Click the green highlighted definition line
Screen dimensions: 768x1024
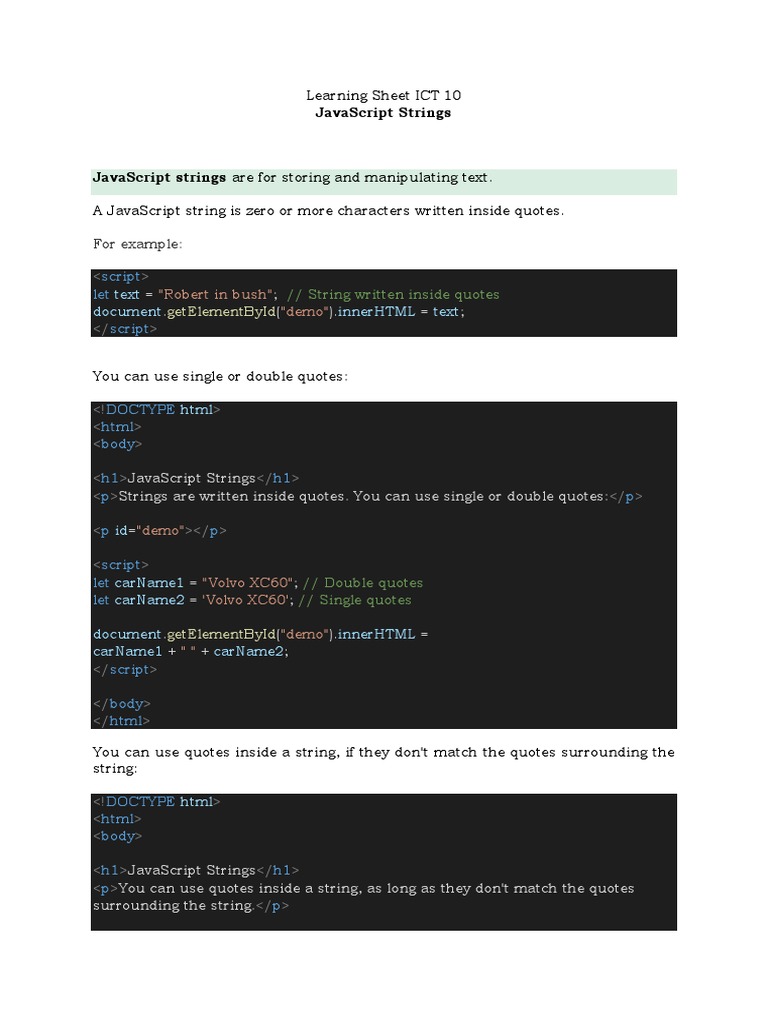point(292,178)
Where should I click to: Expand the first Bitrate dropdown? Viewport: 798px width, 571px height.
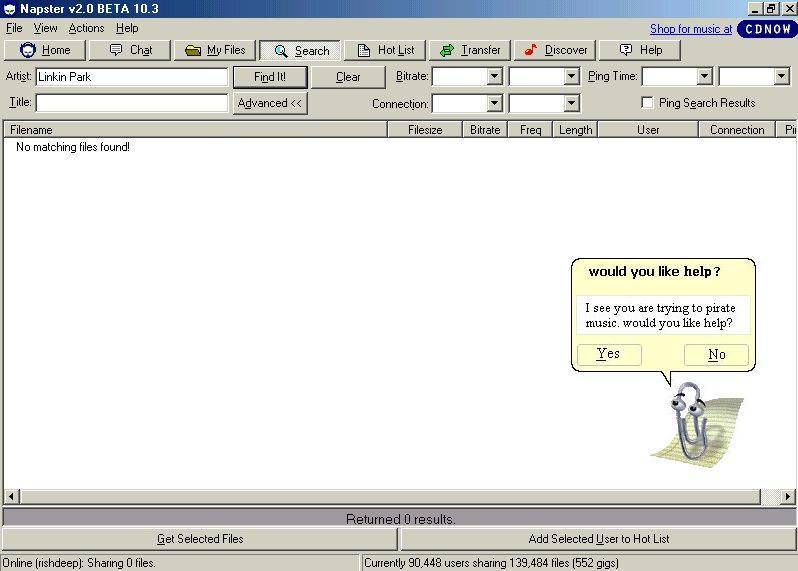pyautogui.click(x=494, y=76)
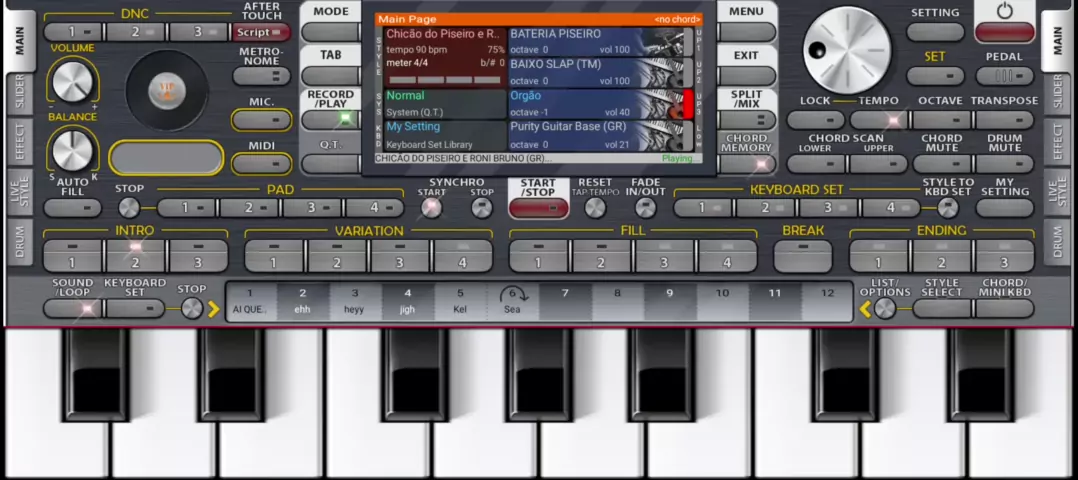
Task: Toggle Drum Mute
Action: tap(1004, 164)
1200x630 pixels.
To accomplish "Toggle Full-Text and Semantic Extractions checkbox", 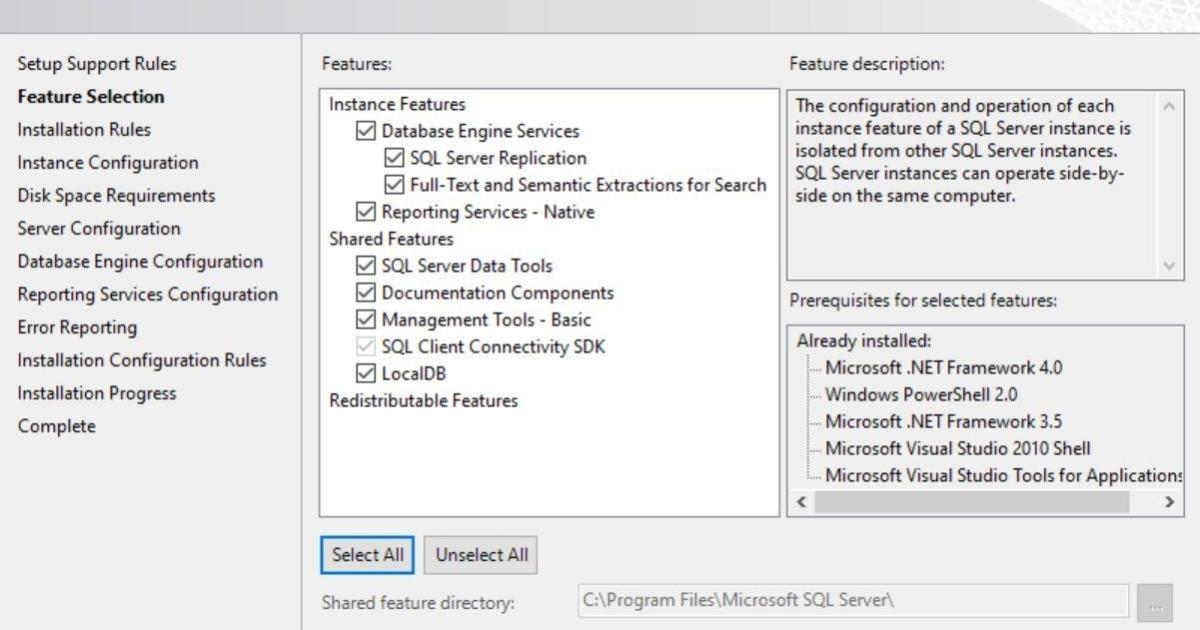I will point(394,185).
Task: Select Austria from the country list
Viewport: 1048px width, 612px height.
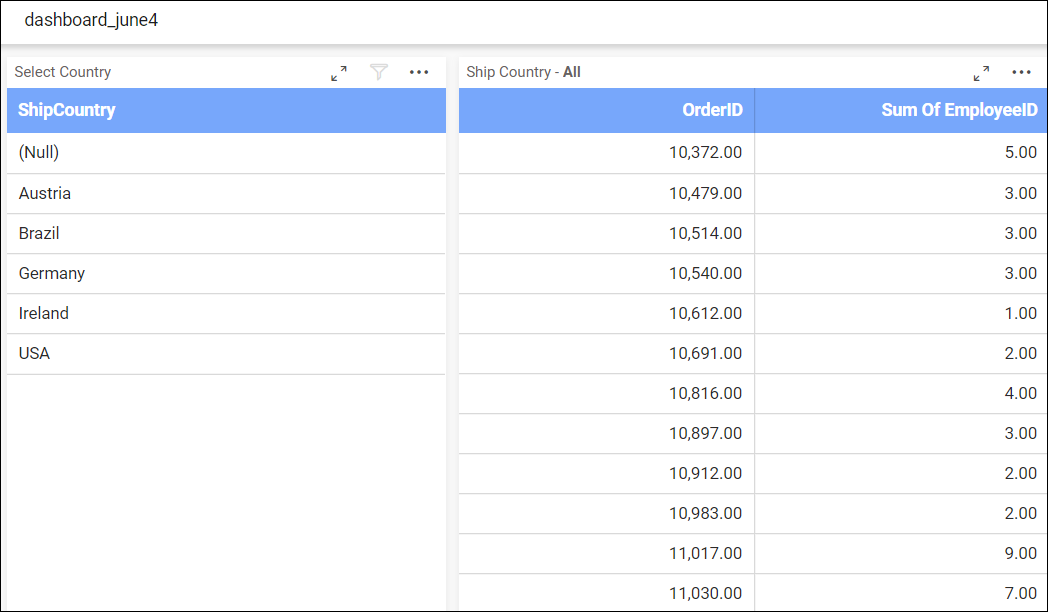Action: click(x=45, y=193)

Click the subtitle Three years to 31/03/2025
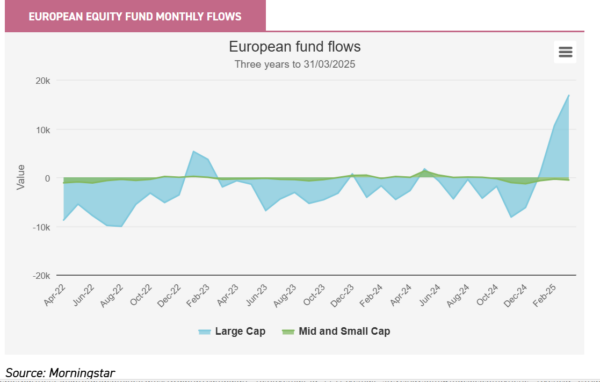[x=295, y=64]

*TASK INSTRUCTIONS*:
Leaving out all pictures, repeat word for word the lines from the one containing "Task: Select Austria from the country list" through the final line of the material above.

*EXPECTED ANSWER*:
Task: Select Austria from the country list
Viewport: 1048px width, 612px height.
Action: click(x=45, y=193)

Click the subtitle Three years to 31/03/2025
[x=295, y=64]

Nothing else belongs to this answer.